Right now, a lot of us are pretty upset that the Supreme Court has refused so many Second Amendment cases this year. There have been a ton, and after all the blood, sweat, and tears spent getting Justices Gorsuch and Kavanaugh confirmed to the Court, we kind of thought we’d get a little something for our trouble.
We haven’t.
However, that might not be such a bad thing.
No, I get why you’re upset, and I share it, but there’s also a possibility that the reason those cases aren’t being heard is because justices are trying to defend the Second Amendment.
You see, while conservative justices theoretically outnumber liberal justices, it’s never as cut and dried as it may seem. There are a couple of justices you know damn good and well stand with the Second Amendment, such as Justice Clarence Thomas, but many may or may not stand with us. Some have been on the bench a while and may have changed their views from when they were confirmed. Others may have just said what it took to get confirmed and hold no real love for the right to keep and bear arms.
All in all, we don’t really know who is thinking what unless they write the decisions themselves. Even then, some of it may well be a compromise and not what they really believe.
So, when we look at the recent cases, we tend to believe that if the Court decides to hear them, they’ll go our way. I know I’ve written that more times than I care to count, and I believe that to be true.
However, I’m also not in chambers with these guys. I don’t know them like the other justices know one another.
What if the reason these cases keep getting denied is because some of the justices know that someone on the Court will side with the liberal justices going forward and completely jack up our Second Amendment rights?
The Supreme Court tends to be big on precedent. They don’t like overturning what a previous Court decided, which means Second Amendment decisions made today could have ramifications going forward for decades.
If someone on the Court has decided to throw in with the gun grabbers, then sending the cases packing avoids that. While it means those infringements remain, they remain based on lower court rulings, not a decision by the Supreme Court itself.
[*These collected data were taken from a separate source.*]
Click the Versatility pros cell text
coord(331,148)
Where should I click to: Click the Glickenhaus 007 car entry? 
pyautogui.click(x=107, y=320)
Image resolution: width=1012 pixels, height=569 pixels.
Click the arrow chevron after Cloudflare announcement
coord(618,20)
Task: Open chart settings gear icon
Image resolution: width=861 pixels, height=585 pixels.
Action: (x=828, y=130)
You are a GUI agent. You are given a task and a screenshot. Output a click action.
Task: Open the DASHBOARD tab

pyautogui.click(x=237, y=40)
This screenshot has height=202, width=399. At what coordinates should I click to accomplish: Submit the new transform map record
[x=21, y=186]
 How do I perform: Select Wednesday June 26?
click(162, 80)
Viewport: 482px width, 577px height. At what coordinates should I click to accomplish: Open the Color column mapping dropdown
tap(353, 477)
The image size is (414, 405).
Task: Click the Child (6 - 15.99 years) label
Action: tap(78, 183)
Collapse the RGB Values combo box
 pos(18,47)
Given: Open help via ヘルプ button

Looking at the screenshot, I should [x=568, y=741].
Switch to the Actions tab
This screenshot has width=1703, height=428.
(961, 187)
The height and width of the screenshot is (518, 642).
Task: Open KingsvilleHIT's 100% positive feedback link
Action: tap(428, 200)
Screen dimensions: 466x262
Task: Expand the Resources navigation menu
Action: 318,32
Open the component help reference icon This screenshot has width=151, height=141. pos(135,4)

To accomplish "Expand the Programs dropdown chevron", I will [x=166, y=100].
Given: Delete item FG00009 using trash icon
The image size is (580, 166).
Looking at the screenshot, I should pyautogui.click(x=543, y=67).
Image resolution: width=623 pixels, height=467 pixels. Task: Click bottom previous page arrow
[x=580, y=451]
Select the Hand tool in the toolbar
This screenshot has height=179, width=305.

That means future courts can still make decisions based on precedents like Heller and McDonald rather than newer ones set by an anti-gun Court.
Now, I’m not saying definitively that’s what is happening. I don’t have any contacts on the Court, and I have no more information than you do. I’m just spitballing about why the Court might be so reticent to take on a Second Amendment case. After all, they’re not elected, and they serve for life, so they don’t have to fear public opinion on a ruling, so why would they refuse to hear these cases?
While we can come up with dozens of other scenarios as to why they’d do it, we need to at least acknowledge the possibility that it may because not all of them care about the Second Amendment.